** Input records **
[Start of section]
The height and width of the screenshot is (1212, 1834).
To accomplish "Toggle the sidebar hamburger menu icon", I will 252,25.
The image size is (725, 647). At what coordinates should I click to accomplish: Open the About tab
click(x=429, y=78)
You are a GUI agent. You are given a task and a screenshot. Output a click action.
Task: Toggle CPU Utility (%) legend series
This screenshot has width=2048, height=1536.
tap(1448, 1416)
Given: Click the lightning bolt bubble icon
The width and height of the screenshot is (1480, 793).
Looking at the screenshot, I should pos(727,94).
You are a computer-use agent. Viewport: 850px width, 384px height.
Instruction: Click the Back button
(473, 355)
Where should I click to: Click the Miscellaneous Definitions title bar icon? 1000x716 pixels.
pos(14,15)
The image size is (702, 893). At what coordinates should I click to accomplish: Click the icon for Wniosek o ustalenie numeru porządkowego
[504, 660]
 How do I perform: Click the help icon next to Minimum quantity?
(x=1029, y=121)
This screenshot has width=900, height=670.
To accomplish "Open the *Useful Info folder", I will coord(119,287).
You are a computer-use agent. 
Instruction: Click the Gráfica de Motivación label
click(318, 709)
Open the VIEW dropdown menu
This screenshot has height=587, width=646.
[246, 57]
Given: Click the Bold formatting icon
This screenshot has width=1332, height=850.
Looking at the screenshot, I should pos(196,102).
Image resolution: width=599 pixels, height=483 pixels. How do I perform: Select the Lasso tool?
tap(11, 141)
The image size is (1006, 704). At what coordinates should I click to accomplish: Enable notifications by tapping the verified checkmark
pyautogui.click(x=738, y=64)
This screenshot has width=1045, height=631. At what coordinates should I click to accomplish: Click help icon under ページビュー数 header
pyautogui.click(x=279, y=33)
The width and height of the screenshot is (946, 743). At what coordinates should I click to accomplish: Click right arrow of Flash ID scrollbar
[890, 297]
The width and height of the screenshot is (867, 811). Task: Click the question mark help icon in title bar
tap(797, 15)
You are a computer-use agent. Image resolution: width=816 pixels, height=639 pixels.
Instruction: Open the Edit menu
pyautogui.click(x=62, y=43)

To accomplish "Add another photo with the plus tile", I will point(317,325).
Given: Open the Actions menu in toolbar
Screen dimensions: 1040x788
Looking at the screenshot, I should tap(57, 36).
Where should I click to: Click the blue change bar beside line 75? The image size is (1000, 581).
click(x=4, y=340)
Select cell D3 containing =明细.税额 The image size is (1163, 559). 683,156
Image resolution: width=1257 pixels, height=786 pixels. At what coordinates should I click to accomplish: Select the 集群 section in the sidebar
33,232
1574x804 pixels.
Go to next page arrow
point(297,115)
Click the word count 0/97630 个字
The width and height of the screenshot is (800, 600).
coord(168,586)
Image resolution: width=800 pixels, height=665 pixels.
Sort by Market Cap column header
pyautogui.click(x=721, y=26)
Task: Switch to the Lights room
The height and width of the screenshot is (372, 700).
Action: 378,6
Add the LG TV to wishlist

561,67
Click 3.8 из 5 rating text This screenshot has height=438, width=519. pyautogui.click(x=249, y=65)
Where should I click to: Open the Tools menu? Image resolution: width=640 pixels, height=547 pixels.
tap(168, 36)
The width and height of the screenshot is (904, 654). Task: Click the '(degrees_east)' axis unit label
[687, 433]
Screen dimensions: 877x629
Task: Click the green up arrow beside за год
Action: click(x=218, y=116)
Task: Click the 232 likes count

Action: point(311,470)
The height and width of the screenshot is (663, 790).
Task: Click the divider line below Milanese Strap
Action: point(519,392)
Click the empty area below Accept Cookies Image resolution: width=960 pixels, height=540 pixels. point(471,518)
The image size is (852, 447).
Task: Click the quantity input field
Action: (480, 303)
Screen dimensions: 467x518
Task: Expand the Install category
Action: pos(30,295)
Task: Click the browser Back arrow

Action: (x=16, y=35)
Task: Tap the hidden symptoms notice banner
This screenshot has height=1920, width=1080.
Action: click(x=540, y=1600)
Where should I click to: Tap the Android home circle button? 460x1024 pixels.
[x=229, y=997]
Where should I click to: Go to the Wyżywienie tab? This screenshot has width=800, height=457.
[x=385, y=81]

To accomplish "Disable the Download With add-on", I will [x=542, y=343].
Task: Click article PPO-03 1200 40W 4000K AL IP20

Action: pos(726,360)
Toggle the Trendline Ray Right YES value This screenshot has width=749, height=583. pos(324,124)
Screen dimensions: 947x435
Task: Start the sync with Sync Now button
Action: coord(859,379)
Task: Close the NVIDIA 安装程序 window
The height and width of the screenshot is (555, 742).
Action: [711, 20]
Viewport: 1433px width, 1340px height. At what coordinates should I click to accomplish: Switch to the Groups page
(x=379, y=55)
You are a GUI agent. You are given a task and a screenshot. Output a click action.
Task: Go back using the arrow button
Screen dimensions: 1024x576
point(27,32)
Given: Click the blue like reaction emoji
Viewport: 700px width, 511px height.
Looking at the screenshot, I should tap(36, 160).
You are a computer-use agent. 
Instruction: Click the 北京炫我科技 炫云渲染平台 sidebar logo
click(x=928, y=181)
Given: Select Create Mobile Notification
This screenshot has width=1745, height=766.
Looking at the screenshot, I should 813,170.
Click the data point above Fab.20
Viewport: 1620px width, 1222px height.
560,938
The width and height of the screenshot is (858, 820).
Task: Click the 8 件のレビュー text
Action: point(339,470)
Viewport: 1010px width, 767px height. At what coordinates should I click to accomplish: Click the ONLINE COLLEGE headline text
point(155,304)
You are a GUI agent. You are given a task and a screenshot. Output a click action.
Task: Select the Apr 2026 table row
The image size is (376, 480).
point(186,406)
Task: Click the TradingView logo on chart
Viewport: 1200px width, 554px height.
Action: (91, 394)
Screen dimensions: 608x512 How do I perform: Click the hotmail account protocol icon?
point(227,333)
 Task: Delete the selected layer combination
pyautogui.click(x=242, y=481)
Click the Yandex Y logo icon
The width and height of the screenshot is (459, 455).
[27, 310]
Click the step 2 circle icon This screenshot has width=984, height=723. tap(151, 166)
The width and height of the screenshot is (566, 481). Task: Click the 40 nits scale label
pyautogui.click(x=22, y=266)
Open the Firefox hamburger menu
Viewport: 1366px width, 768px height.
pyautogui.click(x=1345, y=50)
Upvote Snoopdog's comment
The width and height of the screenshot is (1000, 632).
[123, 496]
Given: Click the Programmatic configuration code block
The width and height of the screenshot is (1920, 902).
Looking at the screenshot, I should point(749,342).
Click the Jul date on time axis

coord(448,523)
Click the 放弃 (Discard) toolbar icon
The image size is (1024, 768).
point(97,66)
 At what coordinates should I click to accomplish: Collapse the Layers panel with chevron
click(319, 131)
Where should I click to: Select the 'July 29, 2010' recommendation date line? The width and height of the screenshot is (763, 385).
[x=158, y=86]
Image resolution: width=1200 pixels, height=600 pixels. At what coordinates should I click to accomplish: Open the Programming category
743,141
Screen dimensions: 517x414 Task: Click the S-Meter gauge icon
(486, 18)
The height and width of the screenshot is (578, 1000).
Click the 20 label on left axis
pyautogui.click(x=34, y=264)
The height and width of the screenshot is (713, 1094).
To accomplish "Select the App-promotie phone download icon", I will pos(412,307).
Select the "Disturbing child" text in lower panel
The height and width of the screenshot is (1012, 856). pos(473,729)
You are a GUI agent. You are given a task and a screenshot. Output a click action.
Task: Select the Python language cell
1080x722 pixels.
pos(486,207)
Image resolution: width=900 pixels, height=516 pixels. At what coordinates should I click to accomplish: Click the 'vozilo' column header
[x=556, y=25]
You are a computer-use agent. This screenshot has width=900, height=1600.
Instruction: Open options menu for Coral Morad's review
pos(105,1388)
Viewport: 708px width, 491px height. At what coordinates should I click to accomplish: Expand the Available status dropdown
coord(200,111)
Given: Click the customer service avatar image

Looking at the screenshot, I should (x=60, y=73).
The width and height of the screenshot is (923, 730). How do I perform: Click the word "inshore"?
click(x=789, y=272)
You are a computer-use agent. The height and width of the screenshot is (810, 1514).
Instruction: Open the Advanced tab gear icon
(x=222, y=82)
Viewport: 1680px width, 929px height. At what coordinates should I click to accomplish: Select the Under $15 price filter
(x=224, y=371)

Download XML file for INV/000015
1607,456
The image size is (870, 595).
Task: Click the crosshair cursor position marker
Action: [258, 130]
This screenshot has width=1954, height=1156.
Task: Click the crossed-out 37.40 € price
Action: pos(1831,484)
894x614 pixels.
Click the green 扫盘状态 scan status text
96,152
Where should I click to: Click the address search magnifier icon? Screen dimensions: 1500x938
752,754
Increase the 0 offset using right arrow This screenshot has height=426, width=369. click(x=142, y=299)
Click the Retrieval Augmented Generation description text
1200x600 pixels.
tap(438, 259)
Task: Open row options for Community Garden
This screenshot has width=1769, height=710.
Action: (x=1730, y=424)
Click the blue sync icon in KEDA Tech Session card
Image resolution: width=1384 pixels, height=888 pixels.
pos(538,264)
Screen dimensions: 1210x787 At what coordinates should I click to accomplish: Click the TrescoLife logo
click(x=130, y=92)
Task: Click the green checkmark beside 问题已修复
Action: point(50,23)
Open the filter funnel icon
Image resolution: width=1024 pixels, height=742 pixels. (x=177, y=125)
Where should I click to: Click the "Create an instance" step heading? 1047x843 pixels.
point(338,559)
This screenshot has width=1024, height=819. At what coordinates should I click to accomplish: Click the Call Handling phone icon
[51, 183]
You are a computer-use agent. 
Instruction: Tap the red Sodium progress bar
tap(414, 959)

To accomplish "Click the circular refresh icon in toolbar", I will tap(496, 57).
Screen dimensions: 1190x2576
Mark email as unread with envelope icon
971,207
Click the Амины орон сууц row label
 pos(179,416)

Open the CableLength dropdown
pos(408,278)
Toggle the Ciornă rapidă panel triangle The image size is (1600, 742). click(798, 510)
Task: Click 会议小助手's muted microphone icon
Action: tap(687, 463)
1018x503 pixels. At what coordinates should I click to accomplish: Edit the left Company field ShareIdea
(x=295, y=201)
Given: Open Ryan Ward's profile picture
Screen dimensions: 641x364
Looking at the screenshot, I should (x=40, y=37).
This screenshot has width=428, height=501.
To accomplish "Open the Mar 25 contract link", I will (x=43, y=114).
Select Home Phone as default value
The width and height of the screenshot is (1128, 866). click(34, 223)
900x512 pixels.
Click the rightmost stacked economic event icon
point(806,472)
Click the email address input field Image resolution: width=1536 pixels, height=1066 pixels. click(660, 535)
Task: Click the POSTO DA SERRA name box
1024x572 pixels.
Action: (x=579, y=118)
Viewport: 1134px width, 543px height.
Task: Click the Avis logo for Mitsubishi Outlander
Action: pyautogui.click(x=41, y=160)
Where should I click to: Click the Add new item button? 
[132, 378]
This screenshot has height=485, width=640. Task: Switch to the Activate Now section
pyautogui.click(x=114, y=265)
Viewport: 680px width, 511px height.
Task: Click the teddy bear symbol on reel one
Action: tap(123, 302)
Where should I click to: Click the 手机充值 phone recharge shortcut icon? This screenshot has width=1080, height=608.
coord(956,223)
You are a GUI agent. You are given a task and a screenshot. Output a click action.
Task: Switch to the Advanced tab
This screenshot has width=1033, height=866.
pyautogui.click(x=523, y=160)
[End of section]
** The task **
Tally the lines that hold the word "computer" in the listing, and give the tally with nothing else.

** Solved problem **
7